### Document
- - - - - - -

Question de Mme GRELET-CERTENAIS Nadine (Sarthe - SOCR) publiée le 22/06/2018

Question posée en séance publique le 21/06/2018

Mme Nadine Grelet-Certenais. Monsieur le président, mesdames, messieurs les ministres, mes chers collègues, ma question s'adresse à Mme la ministre des solidarités et de la santé.

À l'heure où le Président de la République s'insurge contre le « pognon de dingue » versé à nos concitoyens les plus modestes et en appelle à « la responsabilisation des pauvres », je souhaiterais vous interroger sur ce sujet, car il est grave et mérite mieux que des formules aussi scandaleuses que dangereuses pour notre contrat social.

Cette musique droitière, nous la connaissons. Vous cherchez à démontrer que les minima sociaux ne « fonctionnent pas » en vue de préparer les coupes budgétaires à venir, évaluées à 7 milliards d'euros par Bercy : c'est le montant des cadeaux fiscaux aux plus fortunés.

- - - - - - -

### Données fournies
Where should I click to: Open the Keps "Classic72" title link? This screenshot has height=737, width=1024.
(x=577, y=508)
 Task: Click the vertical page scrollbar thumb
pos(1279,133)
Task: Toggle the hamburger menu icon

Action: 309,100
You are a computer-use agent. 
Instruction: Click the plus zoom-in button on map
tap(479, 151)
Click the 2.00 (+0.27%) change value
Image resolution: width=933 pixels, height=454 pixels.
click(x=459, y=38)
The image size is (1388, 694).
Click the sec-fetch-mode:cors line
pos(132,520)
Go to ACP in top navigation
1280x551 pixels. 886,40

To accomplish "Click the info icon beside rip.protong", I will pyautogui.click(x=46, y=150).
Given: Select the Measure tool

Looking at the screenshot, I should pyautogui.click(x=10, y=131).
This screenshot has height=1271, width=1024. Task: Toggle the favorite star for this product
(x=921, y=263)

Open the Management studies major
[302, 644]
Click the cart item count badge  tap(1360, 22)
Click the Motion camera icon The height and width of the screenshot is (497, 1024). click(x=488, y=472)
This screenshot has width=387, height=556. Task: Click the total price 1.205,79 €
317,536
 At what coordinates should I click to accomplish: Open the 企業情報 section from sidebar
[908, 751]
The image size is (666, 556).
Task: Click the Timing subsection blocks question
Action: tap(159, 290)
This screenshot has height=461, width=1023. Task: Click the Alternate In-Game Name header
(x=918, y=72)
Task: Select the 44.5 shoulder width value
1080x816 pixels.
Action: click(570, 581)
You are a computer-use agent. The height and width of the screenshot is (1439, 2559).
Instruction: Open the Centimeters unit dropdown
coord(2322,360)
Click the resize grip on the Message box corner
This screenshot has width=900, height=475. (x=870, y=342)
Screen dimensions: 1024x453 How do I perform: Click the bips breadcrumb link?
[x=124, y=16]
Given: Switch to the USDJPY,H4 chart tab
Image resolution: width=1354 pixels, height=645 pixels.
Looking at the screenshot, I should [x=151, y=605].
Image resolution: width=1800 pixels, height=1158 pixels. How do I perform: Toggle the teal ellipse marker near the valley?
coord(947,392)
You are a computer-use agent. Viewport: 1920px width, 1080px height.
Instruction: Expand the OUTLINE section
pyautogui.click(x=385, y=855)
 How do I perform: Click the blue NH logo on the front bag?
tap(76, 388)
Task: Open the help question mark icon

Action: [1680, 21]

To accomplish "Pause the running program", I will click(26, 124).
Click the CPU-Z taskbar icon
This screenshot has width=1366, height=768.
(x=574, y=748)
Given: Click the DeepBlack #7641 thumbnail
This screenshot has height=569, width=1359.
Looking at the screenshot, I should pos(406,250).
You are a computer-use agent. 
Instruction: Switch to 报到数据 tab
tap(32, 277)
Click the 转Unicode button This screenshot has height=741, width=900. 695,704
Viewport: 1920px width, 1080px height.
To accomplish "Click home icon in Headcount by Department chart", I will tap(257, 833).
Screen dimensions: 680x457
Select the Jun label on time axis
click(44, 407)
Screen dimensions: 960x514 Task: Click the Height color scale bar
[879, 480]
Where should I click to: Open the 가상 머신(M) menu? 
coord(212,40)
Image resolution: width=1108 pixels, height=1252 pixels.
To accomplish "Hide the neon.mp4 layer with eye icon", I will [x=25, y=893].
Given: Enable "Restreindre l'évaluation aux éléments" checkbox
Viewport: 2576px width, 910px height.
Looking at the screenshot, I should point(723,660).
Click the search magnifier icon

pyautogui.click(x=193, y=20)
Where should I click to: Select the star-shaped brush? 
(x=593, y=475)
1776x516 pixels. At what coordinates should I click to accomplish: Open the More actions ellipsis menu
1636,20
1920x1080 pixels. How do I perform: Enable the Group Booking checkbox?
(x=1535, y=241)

- - - - - - -

### Consignes
[a] Résumez le document en deux phrases.
[b] Recopiez le passage du document situé entre « À l'heure où » et « notre contrat social. », ces deux bornes comprises.
Les enregistrements n'ont aucun lien avec le document.

### Résultats finaux
[a] Dans une question posée en séance publique le 21/06/2018 à la ministre des solidarités et de la santé, Mme Nadine Grelet-Certenais (Sarthe - SOCR) dénonce les propos du Président de la République sur le « pognon de dingue » versé aux plus modestes et sur « la responsabilisation des pauvres », qu'elle juge scandaleux et dangereux pour le contrat social. Elle accuse le gouvernement de vouloir démontrer que les minima sociaux ne « fonctionnent pas » afin de préparer des coupes budgétaires évaluées à 7 milliards d'euros par Bercy, soit selon elle le montant des cadeaux fiscaux aux plus fortunés.

[b]
À l'heure où le Président de la République s'insurge contre le « pognon de dingue » versé à nos concitoyens les plus modestes et en appelle à « la responsabilisation des pauvres », je souhaiterais vous interroger sur ce sujet, car il est grave et mérite mieux que des formules aussi scandaleuses que dangereuses pour notre contrat social.